GUIDO CANTELLI was Toscanini’s chosen heir at the NBC Symphony Orchestra, and the magnificent performances Testament has collected have been reissued many times (except for the splendidly characterised Mathis Symphony). They are just about perfect and no more need be said – save for the all-important fact that they have never sounded better than they do in these fine transfers. In need of greater advocacy, perhaps, since he has never been fashionable, is ANDRÉ CLUYTENS. I bought his 1955 account of the Pastoral Symphony with the Berlin Philharmonic when it first appeared, and thought it beautifully paced and proportioned (finer than the stereo remake), and his 1960 Schubert Unfinished is no less satisfying and has an affecting eloquence. Much care and expertise has been lavished on the transfer.
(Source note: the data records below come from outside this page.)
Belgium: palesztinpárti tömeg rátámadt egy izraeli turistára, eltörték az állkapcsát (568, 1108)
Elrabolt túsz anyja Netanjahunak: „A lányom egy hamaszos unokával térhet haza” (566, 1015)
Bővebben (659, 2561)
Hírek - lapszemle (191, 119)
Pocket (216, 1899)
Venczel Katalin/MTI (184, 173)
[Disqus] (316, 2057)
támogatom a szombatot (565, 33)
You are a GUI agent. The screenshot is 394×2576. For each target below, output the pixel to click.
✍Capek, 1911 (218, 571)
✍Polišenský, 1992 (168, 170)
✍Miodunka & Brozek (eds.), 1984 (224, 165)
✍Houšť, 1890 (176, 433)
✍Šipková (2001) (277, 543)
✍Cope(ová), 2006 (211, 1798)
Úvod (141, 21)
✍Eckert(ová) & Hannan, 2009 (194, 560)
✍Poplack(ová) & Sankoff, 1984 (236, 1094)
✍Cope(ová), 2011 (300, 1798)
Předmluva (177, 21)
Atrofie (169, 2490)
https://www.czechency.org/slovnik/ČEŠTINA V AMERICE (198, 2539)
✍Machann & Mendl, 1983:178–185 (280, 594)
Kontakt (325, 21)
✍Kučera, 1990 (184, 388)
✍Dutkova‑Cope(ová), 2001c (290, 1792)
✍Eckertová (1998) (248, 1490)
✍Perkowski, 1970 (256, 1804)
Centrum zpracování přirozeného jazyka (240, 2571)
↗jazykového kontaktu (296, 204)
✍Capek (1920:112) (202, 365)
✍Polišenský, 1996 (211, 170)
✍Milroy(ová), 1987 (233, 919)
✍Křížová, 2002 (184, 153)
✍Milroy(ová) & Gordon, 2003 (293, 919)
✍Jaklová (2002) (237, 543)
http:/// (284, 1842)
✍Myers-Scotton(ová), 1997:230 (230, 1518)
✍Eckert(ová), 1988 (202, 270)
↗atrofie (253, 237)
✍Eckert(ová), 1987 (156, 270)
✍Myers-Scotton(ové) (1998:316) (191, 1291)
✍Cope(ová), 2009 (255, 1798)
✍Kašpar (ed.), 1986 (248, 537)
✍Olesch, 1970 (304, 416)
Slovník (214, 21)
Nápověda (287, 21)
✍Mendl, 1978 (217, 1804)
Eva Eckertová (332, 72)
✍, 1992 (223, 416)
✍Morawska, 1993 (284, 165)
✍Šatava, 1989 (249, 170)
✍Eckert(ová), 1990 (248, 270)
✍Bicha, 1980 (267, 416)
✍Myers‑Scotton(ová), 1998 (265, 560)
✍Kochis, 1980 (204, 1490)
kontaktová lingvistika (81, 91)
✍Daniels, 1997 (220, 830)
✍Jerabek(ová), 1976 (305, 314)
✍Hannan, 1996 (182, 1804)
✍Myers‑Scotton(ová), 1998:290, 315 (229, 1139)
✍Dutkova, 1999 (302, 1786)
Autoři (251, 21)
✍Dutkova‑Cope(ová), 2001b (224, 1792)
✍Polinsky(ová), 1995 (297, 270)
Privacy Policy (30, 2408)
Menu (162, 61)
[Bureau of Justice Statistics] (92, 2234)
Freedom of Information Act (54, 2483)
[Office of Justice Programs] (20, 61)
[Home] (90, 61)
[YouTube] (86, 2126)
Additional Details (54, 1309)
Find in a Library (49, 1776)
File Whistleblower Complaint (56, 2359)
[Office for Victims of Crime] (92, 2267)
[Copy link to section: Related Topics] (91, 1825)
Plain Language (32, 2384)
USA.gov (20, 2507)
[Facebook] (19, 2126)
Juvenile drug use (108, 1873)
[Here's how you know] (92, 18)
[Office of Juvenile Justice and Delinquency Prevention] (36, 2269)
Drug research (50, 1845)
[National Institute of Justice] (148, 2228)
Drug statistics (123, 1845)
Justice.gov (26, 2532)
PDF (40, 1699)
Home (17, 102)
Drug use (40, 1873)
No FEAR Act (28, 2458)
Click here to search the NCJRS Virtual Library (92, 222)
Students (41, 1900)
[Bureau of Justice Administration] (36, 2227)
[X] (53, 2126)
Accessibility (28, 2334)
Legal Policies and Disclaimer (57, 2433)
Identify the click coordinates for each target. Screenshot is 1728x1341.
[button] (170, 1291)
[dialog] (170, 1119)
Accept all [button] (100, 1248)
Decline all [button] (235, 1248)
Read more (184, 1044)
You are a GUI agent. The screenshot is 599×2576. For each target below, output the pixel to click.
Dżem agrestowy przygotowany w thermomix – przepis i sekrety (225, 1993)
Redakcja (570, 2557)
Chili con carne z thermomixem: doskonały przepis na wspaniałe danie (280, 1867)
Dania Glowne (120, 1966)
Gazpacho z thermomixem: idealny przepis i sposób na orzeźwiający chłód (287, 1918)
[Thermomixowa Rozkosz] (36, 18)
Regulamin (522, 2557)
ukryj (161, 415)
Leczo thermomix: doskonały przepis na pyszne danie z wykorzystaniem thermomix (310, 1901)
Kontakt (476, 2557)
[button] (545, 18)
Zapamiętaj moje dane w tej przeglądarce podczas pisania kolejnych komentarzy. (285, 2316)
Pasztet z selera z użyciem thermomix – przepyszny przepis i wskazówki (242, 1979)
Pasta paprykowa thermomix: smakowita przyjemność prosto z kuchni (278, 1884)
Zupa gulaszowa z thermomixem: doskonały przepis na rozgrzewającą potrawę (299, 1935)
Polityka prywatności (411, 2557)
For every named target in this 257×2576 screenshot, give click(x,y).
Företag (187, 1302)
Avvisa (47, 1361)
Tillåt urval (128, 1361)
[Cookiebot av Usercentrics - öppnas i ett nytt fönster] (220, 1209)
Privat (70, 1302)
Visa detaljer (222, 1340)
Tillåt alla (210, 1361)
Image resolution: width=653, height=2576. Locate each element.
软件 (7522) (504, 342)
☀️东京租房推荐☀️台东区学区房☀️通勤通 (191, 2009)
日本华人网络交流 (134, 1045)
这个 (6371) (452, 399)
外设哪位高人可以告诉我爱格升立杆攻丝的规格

The two JASCHA HORENSTEIN reissues do not do real justice to this great conductor. The Rite is patrician with the right level of excitement and no playing to the gallery, but the sound is synthetic and unpleasantly shrill at times. The Shostakovich Symphony is a trifle unengaged, though the 1952 mono sound is better than I remembered, but the slightly later Taras Bulba is much more deeply felt.